Given passage:
Woven through that definition is a network that’s intent based, secure, simple to manage, and makes it much easier to innovate. How will this network of the future be different from today’s? Until now, network innovations have focused on speed and scale. Today, speeds reach 100Gbps per link, and time-tested routing protocols interconnect the many autonomous systems on the Internet. The network of the future will be smarter as well as faster—automating everything and collecting data about everything that happens. That intelligence is what will bring about the unprecedented business outcomes promised by Future IT, like faster innovation, cost optimization, and reduced security vulnerabilities.

Here are some of the network innovations we’re working on now and over the next 1-3 years.

Intent-based Networking

Our goal: Accelerate network service provisioning for our business teams and increase security. To make that happen we need to transition entirely away from command line interfaces and manual network configuration.

The network of the future will:

  • Understand our intent, which we express in natural language. If our intent is “Quarantine endpoints attacking our e-commerce site,” the network configures itself with the appropriate device-specific configuration.
  • Constantly monitor and analyze network activity to accomplish our business intent. Has an application’s bandwidth requirements increased? The network of the future adapts to evolving requirements and adds security services if needed.
  • Be managed as a system rather than as individual devices. Systemwide management saves time and makes policies more consistent.

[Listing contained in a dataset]
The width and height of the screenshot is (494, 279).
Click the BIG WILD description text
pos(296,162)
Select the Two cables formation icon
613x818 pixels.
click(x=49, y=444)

Actions to take:
1 > Output every line of the dataset listing above without any changes.
2 > Write the next part of the passage about the network of the future, starting after its last sentence.

Task-by-task results:
1 >
The width and height of the screenshot is (494, 279).
Click the BIG WILD description text
pos(296,162)
Select the Two cables formation icon
613x818 pixels.
click(x=49, y=444)

2 >
Advanced Security

Our goal: Continually improve identification, tracking, and blocking of evolving security threats. Advanced security is becoming even more critical as we connect to more clouds services and deploy IoT devices. Already, more than 1.5 million entities connect to our network.

The network of the future will:

  • Be a multifactorial sensor. We can view the network and everything happening on it, end-to-end and in-depth.
  • Detect service attacks or malware streams using statistical analysis and machine learning.
  • Block and remove threats, even in encrypted traffic, without waiting for a human.
  • Provide granular control over what information employees can access—and also over what less-trusted endpoints (guest, contractor, and IoT devices) can connect to.

Data Insights

Our goal: Collect and analyze everything that happens in the network in real-time to improve the experience, cost-efficiency, and security.

The network of the future will:

  • Manage and optimize capacity by understanding our traffic patterns in depth, enabling us to balance outstanding user experience with cost efficiency.
  • Predict problems before they happen, fixing them quickly—or, better, preventing them entirely.
  • Quickly find the source of faults that affect the business: application, compute/storage, or the network.
  • Collect and analyze data where it exists instead of moving it over the network.

Programmable Devices

Our goal: Speed up new service introduction. Decoupling network function creation from new hardware deployment increases agility, lowers OpEx, and dramatically reduces time to capability.

The network of the future will:

  • Run network services (firewall, IDS/IPS, etc.) as virtual machines or containers. Provisioning takes just a few clicks.
  • Deliver business applications from branch office routers to keep traffic off the WAN and improve performance.
  • Allow a network device to auto-configure itself when it attaches to the network for the first time.
  • Support API access for data extraction, configuration, and control.

A New WAN Architecture Designed for Cloud Traffic

Our goal: Lower network operations costs, improve connectivity to cloud services, increase security, and increase visibility. WAN traffic patterns are changing. We’re using almost 1000 cloud services—and rising. More than 25% of traffic from our campuses and branch offices heads to public clouds. So why move all that traffic through our data centers?

The network of the future will:

  • Securely connect to Tier-1 ISPs and also directly peer with large content providers.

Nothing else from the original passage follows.